## Passage
--- start ---

REVIEW: Bones and All (2022)

Timothée Chalamet and Taylor Russell in BONES AND ALL — PHOTO: Metro-Goldwyn-Mayer Pictures / Warner Bros. Pictures.

Directed by Luca Guadagnino — Screenplay by David Kajganich.

Call Me By Your Name was my introduction to the work of Italian auteur Luca Guadagnino. In my review of Call Ne By Your Name, I went to great lengths in emphasizing the power of cinema, the universality and transformative nature of Guadagnino’s film, and a couple of the incredibly well-realized performances in said film. Since then, I’ve seen a few additional films of his, but none of them have reached the heights of his 2017 coming-of-age masterpiece. When I first heard about the fact that Guadagnino had made a new coming-of-age film also starring Timothée Chalamet, I became very curious. When I found out that it was supposed to be a cannibal romance film, my eyes widened in surprise. Bones and All, his cannibal romance, is probably my second favorite film of his. That said, it definitely isn’t as easy of a film to, ahem, ‘eat up’ as his 2017 film was.

Luca Guadagnino’s Bones and All is based on Camille DeAngelis’ novel of the same name, and it follows Maren (played by Taylor Russell), a young woman, who is abandoned by her father (played by André Holland) in the 1980s. He leaves her with some money, her birth certificate, and a tape recording detailing his reasons for leaving her behind. You see, ever since she was a child, Maren has had these cannibalistic impulses that she can only keep down for a limited amount of time before her urges overwhelm her. Alone in the world, she decides to cross state lines to find her long-lost mother in Minnesota. On the road, she encounters other people like her, including Sully (played by Mark Rylance), an old man desperate to show her the ropes, and Lee (played by Timothée Chalamet) who she becomes somewhat smitten with.

--- end ---

## Provided material
--- start ---

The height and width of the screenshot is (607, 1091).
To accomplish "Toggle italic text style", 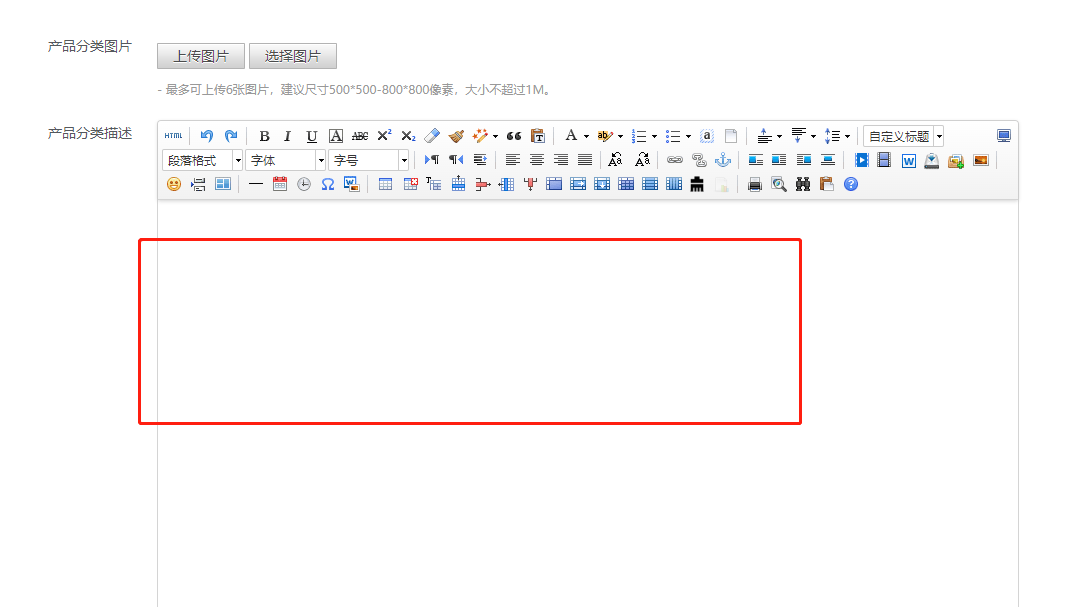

--- end ---

## Stated exercise A
Answer these from the Bones and All review, each on its own line:
(i) Who wrote the screenplay?
(ii) In which state does Maren hope to find her mother?
(iii) What three things does Maren's father leave her?
## Stated exercise B
According to the Bones and All review, why does Maren decide to cross state lines? Answer in one to three sentences.
## Stated exercise C
From the Bones and All review, pull out the passage starting at "REVIEW: Bones and" and ending at "by David Kajganich.", word for word.

## Written solution A
(i) David Kajganich
(ii) Minnesota
(iii) Some money, her birth certificate, and a tape recording

## Written solution B
After her father abandons her, Maren is alone in the world. She crosses state lines to find her long-lost mother in Minnesota.

## Written solution C
REVIEW: Bones and All (2022)

Timothée Chalamet and Taylor Russell in BONES AND ALL — PHOTO: Metro-Goldwyn-Mayer Pictures / Warner Bros. Pictures.

Directed by Luca Guadagnino — Screenplay by David Kajganich.